Dynamic response of a turbulent cylinder wake to sinusoidal inflow perturbations across the vortex lock-on range

TLDR: In this article, large-eddy simulations are employed to investigate the dynamic response of the turbulent wake of a circular cylinder to sinusoidal perturbations in the inflow velocity superposed on a mean component.

Abstract: Large-eddy simulations are employed to investigate the dynamic response of the turbulent wake of a circular cylinder to sinusoidal perturbations in the inflow velocity superposed on a mean component. The perturbation frequency is varied across the vortex lock-on range at a constant amplitude of 5% of the mean velocity corresponding to a Reynolds number of 2580. The effect on the instantaneous, time-averaged and phase-averaged characteristics of the near-wake flow and fluid forces on the cylinder is reported. Comparisons of the present simulations to experimental realizations show that the physics of the unsteady three-dimensional separated flow are well reproduced. The simulations capture the modification of the wake structure including the shrinking of the recirculation bubble and vortex-formation region and the enhancement of the wake fluctuations and vortex strength in the lock-on regime. These wake effects are accompanied by an increase in the steady and unsteady drag and the unsteady lift acting on the cylinder. An empirical formula for the amplification of the mean drag coefficient due to inflow perturbations and equivalent oscillations of the cylinder in a steady flow is provided from compilation of available data. Particular attention is given to the change in the timing of vortex shedding with respect to the imposed perturbation across the lock-on range in order to reveal the link between the vortex dynamics and the fluid-induced forces on the cylinder.
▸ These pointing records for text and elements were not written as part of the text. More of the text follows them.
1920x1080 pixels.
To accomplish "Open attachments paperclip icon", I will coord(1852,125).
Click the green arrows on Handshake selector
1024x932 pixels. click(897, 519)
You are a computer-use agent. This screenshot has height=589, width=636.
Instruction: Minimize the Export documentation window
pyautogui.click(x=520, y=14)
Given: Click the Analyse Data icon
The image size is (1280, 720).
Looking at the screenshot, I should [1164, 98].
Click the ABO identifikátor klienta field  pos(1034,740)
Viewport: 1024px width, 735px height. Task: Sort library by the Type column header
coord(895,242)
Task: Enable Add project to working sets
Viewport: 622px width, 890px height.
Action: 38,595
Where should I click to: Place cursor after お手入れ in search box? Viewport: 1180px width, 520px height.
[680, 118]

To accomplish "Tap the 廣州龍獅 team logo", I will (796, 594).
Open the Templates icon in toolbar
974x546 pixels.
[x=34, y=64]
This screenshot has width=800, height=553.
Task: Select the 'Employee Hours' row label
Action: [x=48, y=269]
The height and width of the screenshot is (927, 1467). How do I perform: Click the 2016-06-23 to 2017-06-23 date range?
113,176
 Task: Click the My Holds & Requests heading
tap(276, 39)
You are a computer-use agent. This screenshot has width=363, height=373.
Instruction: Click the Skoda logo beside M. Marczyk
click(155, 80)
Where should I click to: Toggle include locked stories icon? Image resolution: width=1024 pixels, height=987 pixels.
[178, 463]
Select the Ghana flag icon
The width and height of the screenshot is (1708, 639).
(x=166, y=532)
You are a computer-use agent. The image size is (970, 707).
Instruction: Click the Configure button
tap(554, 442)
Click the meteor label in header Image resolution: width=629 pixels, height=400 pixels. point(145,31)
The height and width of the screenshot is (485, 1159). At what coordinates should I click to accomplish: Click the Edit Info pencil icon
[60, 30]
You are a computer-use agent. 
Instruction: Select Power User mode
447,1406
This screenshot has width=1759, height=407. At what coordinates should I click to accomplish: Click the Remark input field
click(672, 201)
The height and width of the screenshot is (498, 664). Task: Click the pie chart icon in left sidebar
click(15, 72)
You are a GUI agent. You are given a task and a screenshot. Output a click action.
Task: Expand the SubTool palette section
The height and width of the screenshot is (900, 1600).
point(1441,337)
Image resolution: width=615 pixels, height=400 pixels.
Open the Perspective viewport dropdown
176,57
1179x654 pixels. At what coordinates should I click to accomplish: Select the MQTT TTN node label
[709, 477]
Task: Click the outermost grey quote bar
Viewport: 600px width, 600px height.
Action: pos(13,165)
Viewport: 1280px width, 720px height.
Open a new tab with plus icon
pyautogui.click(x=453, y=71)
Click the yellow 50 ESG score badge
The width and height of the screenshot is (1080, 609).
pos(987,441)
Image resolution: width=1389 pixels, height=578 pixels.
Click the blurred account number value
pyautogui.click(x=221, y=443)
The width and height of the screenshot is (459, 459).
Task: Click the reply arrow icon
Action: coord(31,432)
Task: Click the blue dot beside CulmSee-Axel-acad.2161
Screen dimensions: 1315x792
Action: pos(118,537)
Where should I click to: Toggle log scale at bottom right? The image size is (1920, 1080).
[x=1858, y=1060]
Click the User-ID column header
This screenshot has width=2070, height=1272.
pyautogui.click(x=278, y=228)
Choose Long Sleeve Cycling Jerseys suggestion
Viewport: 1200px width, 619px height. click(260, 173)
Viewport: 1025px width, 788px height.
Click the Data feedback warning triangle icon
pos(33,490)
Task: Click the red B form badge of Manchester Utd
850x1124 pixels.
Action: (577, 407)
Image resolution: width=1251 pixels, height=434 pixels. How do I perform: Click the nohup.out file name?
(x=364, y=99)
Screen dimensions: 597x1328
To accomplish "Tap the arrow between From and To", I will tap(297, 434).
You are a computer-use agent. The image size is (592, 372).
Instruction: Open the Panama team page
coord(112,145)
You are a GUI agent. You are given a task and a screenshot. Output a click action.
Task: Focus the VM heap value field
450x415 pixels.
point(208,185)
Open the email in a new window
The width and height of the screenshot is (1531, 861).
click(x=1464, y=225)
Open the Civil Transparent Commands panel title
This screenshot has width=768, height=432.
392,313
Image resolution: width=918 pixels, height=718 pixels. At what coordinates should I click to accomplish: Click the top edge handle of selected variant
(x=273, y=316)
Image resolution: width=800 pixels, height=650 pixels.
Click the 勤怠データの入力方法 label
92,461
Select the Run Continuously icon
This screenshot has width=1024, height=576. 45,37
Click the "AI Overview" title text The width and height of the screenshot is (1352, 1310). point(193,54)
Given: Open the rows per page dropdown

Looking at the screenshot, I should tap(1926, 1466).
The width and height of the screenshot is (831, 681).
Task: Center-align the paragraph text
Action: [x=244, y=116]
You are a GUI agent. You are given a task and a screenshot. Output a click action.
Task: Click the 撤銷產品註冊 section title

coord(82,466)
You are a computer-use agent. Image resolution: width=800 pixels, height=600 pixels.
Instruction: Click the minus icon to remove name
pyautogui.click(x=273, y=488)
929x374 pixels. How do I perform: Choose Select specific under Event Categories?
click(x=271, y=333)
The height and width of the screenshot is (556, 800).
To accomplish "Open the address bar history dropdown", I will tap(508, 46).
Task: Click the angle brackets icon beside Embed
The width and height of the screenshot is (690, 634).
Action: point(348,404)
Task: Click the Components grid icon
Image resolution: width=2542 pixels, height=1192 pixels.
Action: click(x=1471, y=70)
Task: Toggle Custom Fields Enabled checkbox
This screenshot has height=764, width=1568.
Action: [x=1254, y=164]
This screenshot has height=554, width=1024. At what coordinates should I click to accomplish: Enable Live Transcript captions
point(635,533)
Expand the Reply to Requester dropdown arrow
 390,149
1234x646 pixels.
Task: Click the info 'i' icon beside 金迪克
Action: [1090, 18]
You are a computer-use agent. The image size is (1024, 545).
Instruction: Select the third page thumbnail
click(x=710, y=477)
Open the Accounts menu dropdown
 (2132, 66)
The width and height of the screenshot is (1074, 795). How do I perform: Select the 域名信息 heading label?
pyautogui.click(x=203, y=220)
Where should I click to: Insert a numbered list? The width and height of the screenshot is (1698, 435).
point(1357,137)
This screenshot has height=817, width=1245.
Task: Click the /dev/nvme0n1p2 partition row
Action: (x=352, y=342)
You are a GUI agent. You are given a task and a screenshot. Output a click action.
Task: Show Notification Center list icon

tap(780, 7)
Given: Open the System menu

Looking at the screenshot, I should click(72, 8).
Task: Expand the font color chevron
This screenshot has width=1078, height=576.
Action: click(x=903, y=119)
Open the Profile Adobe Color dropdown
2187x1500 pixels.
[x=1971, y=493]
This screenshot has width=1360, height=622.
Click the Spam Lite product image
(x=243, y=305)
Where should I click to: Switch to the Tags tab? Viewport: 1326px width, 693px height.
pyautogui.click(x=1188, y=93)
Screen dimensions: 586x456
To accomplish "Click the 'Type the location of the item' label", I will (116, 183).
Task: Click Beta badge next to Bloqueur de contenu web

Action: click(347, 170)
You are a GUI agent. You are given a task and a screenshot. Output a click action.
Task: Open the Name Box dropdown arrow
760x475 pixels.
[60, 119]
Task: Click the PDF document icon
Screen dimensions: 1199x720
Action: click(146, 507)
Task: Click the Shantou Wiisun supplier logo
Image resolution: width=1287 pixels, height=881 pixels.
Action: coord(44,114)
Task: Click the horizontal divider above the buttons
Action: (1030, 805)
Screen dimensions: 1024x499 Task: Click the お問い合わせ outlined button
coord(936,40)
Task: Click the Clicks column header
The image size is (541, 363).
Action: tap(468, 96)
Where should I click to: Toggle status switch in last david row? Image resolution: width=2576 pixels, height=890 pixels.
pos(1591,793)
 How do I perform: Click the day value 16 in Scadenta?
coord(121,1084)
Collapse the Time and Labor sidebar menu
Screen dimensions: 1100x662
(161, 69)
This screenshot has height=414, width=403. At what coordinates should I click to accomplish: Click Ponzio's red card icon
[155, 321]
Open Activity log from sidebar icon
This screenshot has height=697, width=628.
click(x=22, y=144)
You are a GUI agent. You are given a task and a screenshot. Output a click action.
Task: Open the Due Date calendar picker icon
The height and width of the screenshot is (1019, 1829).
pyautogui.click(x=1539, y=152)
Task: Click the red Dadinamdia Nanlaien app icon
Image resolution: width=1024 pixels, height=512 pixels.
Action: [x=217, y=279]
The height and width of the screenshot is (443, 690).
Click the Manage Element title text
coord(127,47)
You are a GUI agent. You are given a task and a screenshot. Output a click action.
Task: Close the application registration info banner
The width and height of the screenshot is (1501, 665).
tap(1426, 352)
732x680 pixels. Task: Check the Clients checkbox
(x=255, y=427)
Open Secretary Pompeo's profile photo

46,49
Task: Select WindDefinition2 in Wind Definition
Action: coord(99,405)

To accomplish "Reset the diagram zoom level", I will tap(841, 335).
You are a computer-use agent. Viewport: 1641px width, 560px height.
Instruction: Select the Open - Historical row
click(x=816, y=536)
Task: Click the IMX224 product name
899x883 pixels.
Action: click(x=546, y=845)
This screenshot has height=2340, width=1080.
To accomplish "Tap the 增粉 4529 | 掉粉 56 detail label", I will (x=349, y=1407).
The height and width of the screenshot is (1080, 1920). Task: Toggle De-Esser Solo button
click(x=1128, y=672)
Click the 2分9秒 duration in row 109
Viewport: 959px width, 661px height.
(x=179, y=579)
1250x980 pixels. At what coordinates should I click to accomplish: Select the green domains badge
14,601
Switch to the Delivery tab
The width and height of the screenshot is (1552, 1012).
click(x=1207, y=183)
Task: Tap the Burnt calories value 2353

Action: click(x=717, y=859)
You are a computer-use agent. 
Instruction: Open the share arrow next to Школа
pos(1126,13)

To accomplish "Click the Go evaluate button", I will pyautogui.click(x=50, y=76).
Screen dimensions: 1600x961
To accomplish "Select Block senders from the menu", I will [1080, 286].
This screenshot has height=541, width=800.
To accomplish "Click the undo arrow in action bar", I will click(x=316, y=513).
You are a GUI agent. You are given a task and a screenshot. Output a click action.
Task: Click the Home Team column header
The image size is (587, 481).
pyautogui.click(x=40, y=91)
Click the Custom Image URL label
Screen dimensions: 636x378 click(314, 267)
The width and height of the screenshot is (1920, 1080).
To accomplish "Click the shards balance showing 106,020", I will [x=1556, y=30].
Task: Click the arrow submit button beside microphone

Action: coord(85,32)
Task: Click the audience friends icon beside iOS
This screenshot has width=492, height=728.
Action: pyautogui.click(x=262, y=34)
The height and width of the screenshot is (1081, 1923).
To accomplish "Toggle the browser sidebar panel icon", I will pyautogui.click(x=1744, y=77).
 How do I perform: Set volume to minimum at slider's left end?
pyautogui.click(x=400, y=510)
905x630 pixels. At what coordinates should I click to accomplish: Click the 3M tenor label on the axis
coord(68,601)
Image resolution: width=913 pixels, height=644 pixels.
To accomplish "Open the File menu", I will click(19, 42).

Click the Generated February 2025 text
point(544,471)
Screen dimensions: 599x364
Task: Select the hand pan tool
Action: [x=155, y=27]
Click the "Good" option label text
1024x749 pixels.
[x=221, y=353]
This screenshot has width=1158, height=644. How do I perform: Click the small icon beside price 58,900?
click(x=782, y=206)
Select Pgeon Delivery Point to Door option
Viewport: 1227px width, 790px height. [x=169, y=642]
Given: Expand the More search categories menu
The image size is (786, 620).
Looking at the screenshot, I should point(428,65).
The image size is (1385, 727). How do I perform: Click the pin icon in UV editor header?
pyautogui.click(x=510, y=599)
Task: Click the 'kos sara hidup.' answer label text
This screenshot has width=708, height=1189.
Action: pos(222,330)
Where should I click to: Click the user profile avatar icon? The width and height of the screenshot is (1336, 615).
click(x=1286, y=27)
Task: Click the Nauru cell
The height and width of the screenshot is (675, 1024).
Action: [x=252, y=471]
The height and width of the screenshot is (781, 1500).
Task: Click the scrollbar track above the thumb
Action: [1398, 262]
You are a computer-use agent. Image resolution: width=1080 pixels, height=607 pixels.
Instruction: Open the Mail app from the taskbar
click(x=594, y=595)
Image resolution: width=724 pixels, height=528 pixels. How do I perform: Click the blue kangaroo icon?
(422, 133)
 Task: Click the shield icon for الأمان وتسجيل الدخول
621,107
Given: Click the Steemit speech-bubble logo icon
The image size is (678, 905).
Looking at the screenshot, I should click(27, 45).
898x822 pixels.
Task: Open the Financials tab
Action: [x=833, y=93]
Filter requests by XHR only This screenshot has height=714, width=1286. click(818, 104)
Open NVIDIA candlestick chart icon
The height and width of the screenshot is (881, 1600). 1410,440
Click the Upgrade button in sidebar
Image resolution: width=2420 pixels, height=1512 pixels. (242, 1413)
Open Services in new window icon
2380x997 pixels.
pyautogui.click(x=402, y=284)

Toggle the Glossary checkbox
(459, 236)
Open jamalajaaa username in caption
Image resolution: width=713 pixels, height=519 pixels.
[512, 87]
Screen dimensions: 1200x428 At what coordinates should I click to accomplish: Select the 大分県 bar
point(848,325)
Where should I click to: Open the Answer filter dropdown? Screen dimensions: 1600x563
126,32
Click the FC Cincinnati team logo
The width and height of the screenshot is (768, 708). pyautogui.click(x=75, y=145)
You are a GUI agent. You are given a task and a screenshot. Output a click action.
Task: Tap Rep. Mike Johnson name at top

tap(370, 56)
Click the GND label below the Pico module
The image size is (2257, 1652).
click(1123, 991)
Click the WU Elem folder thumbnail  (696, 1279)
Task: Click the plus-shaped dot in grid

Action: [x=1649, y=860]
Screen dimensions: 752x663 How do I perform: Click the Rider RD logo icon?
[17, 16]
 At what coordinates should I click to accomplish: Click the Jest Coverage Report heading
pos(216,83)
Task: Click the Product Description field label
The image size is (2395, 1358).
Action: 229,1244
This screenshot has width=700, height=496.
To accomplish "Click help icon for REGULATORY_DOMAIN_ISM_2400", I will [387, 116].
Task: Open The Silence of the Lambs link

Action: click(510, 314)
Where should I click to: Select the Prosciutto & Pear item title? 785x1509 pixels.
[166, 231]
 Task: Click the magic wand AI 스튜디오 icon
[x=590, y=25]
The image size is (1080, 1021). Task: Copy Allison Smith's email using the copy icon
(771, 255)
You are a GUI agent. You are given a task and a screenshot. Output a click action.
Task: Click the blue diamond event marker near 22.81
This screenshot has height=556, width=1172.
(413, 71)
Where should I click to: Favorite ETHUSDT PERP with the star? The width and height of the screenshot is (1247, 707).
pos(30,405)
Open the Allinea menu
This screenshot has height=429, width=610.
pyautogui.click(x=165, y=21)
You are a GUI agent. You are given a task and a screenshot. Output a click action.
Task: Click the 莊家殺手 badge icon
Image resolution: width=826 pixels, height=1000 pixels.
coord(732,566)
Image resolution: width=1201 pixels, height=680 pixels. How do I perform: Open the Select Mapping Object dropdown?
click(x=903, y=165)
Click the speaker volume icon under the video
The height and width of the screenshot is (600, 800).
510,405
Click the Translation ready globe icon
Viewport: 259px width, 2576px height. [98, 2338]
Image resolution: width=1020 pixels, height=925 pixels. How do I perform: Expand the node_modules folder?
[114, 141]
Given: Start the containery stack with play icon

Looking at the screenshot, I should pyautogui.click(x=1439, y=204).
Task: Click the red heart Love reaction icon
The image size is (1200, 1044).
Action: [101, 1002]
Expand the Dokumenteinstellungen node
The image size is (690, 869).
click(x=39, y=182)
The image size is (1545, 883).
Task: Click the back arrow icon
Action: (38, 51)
It is shown that the phase at which vortices are shed from the cylinder shifts monotonically as a function of the perturbation frequency resulting in corresponding changes in the phase of the unsteady forces. It is further shown that the phase of the lift is directly linked to that of vortex shedding but the phase of the drag is biased by inertial forces due to added mass and induced pressure waves. Decomposition of the total in-line force to inviscid “potential-flow” and viscous “vortex-drag” components indicates that the latter exhibits a behavior which is not physically consistent. The stochastic character of vortex synchronization in turbulent wakes and the implications of the present findings for vortex-induced free in-line vibrations are also discussed.